#### Written instruction
Copy the lines below exactly as they appear, starting at the line containing "Click the ≤5 mW Laser value" and ending at the line containing "the third product", with both of those lines included. Don't include the pictures in your copy.

#### Data entries
— begin —
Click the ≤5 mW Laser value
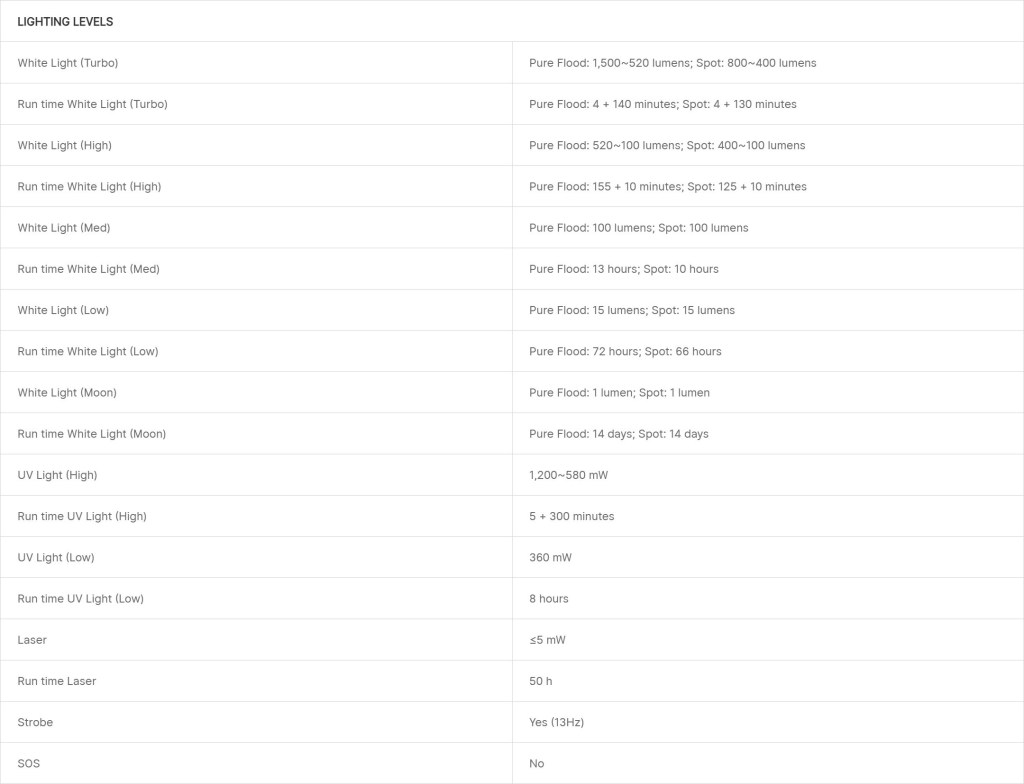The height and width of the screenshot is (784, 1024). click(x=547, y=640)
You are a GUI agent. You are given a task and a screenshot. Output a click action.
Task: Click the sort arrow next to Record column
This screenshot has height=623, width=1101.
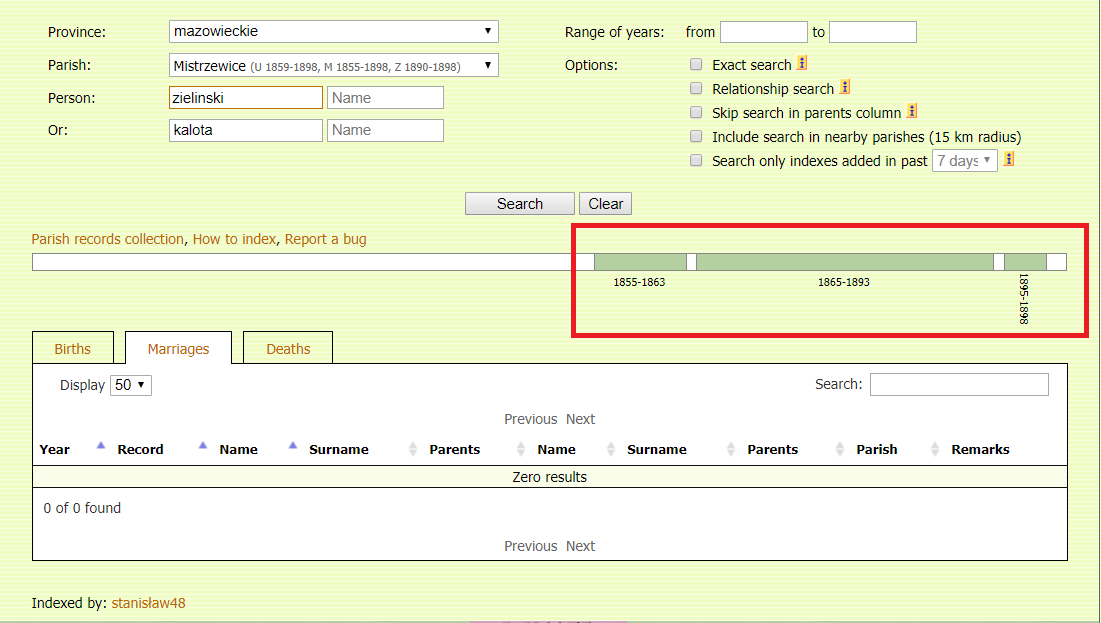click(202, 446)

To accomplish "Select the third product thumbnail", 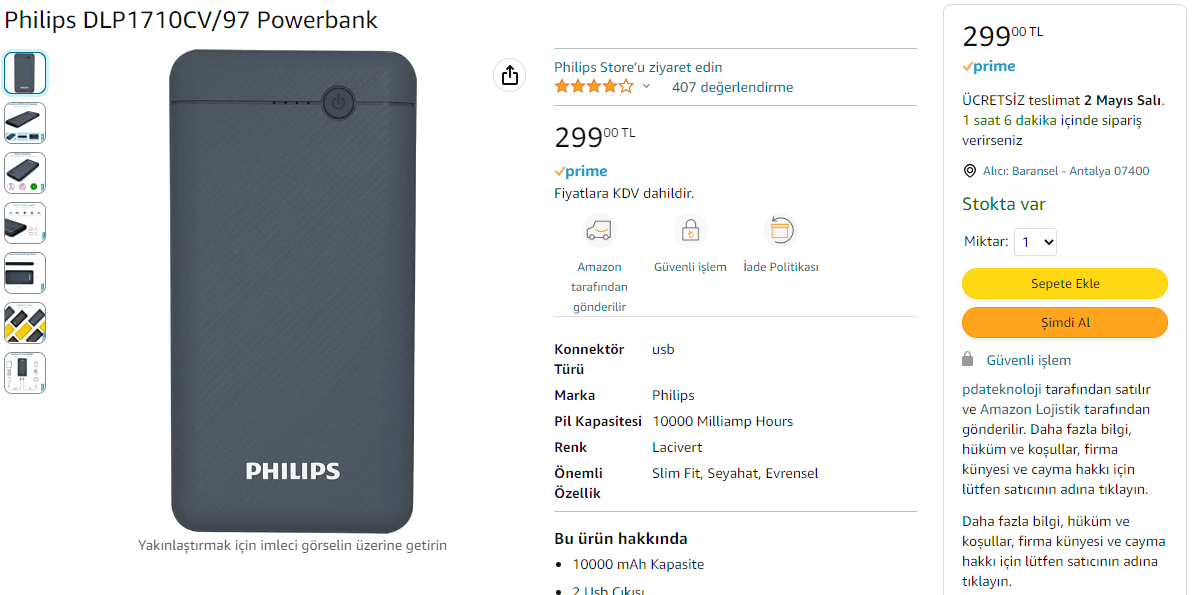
— end —
— begin —
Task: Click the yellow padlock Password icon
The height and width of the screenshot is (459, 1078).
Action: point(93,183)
— end —
— begin —
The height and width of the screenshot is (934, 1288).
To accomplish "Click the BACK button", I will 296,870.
— end —
#### Answer
Click the ≤5 mW Laser value
The height and width of the screenshot is (784, 1024). click(x=547, y=640)
You are a GUI agent. You are given a task and a screenshot. Output a click action.
Task: Click the sort arrow next to Record column
This screenshot has height=623, width=1101.
click(202, 446)

To accomplish "Select the third product thumbnail", 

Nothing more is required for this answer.